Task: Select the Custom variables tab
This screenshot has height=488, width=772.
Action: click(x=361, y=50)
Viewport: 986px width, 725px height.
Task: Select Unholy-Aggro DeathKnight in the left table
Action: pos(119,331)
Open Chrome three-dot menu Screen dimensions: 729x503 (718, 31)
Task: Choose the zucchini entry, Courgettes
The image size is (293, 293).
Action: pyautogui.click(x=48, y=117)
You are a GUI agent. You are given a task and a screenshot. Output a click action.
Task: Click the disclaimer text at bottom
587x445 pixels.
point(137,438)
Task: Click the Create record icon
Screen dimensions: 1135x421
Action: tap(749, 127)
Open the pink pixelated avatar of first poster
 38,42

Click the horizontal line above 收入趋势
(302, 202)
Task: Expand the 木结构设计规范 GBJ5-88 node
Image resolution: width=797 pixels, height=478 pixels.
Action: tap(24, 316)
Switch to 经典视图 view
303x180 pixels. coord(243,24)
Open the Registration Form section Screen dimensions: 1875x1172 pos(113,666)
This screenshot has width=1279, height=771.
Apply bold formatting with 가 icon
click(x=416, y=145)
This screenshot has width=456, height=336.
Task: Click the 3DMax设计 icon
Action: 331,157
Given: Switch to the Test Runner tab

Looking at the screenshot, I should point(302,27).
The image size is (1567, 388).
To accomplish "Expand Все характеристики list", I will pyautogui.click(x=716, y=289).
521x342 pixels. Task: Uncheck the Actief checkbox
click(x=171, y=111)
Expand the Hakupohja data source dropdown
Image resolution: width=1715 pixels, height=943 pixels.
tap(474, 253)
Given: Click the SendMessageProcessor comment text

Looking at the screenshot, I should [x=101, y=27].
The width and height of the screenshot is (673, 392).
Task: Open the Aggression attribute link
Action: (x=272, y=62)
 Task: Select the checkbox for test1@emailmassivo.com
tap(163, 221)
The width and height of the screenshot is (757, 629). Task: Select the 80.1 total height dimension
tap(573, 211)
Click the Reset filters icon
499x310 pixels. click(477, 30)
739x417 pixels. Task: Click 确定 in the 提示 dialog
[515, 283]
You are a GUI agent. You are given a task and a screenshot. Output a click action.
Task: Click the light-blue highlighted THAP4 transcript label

# # # # # # #

_TASK DETAILS_.
Transcribe word for word the lines from the one holding "Image resolution: width=1715" to the last line of the listing above, inclusive.

_ANSWER BOX_.
Image resolution: width=1715 pixels, height=943 pixels.
tap(474, 253)
Given: Click the SendMessageProcessor comment text

Looking at the screenshot, I should [x=101, y=27].
The width and height of the screenshot is (673, 392).
Task: Open the Aggression attribute link
Action: (x=272, y=62)
 Task: Select the checkbox for test1@emailmassivo.com
tap(163, 221)
The width and height of the screenshot is (757, 629). Task: Select the 80.1 total height dimension
tap(573, 211)
Click the Reset filters icon
499x310 pixels. click(477, 30)
739x417 pixels. Task: Click 确定 in the 提示 dialog
[515, 283]
You are a GUI agent. You are given a task and a screenshot. Output a click action.
Task: Click the light-blue highlighted THAP4 transcript label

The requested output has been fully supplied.